Normalize Mistakes During ESL Speaking Confidence Activities
If students believe mistakes equal failure, speaking confidence disappears. You can change this by:
- modeling imperfect language yourself
- praising effort, not accuracy
- responding to meaning before grammar
- allowing self-correction instead of immediate feedback
ESL speaking confidence activities should feel like practice—not testing. When students realize they won’t be “called out” for mistakes, participation increases naturally.
Why ESL Speaking Confidence Activities Work Better in Pairs and Small Groups
Whole-class speaking has its place—but it shouldn’t be the starting point.
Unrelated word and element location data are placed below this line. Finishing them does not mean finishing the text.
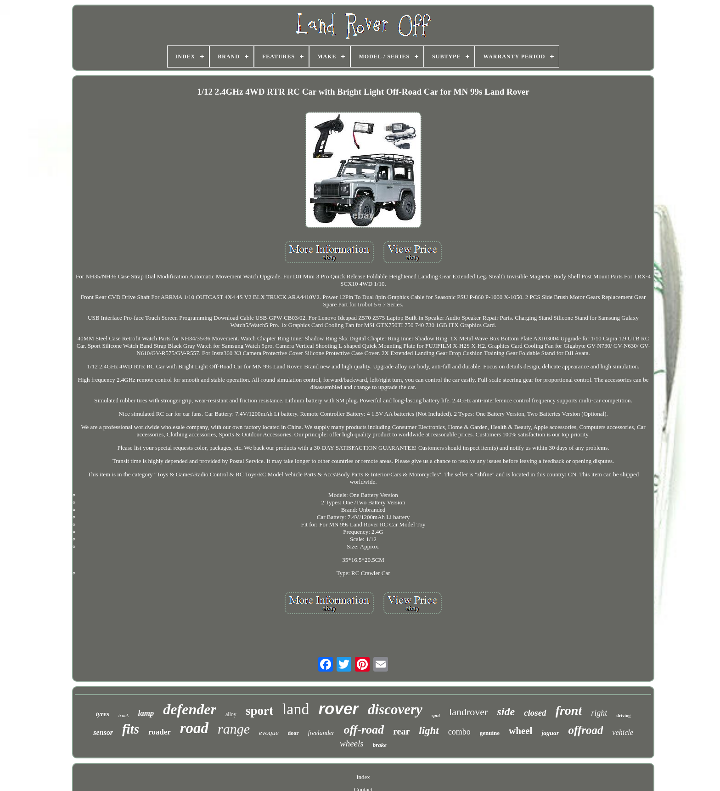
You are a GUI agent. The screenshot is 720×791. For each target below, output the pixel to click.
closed (535, 713)
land (295, 709)
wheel (520, 730)
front (569, 710)
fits (130, 729)
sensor (103, 732)
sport (259, 711)
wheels (352, 743)
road (194, 728)
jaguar (550, 732)
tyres (102, 714)
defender (189, 709)
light (429, 730)
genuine (490, 732)
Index (363, 777)
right (599, 713)
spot (436, 715)
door (293, 733)
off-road (363, 729)
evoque (268, 732)
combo (459, 731)
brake (380, 744)
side (506, 712)
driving (623, 715)
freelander (321, 732)
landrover (468, 712)
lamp (146, 713)
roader (159, 732)
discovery (395, 709)
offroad (585, 730)
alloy (230, 714)
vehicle (622, 732)
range (234, 728)
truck (123, 715)
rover (338, 709)
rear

Pairs and small groups:
- reduce pressure
- increase talk time
- feel safer for teens
- allow more authentic communication
Many students who never speak in front of the class will talk freely with one partner.
That’s still speaking.
And it still counts.
Consistency Is More Important Than Volume
You don’t need a brand-new ESL speaking confidence activity every day. What students need is:
- consistent routines
- predictable formats
- regular opportunities to speak
Short, frequent speaking moments are far more effective than occasional long activities. Five minutes of meaningful speaking, done consistently, will build more confidence than one big activity every two weeks.
Supporting ESL Speaking Confidence Takes Time—and That’s Okay
Speaking confidence doesn’t appear overnight. But when students feel safe, supported, and successful—even in small ways—they start to take risks.
Those risks turn into sentences.
Sentences turn into conversations.
And conversations build real confidence.
Final Thoughts: Supporting ESL Speaking Confidence in Secondary Classrooms
If your ESL students are quiet, it’s not because they don’t care. They care deeply. They just need ESL speaking confidence activities that:
- respect their age
- support their language level
- lower emotional risk
- and give them a reason to speak
If you’re looking for ready-to-use speaking activities designed specifically for secondary ESL students, you can explore my ESL speaking activities here:
👉 ESL Speaking Activities at Sunshine’s Secondary ESL Studio
You’re not failing your students if they’re quiet.
You’re just still building the conditions where their voices feel safe enough to emerge.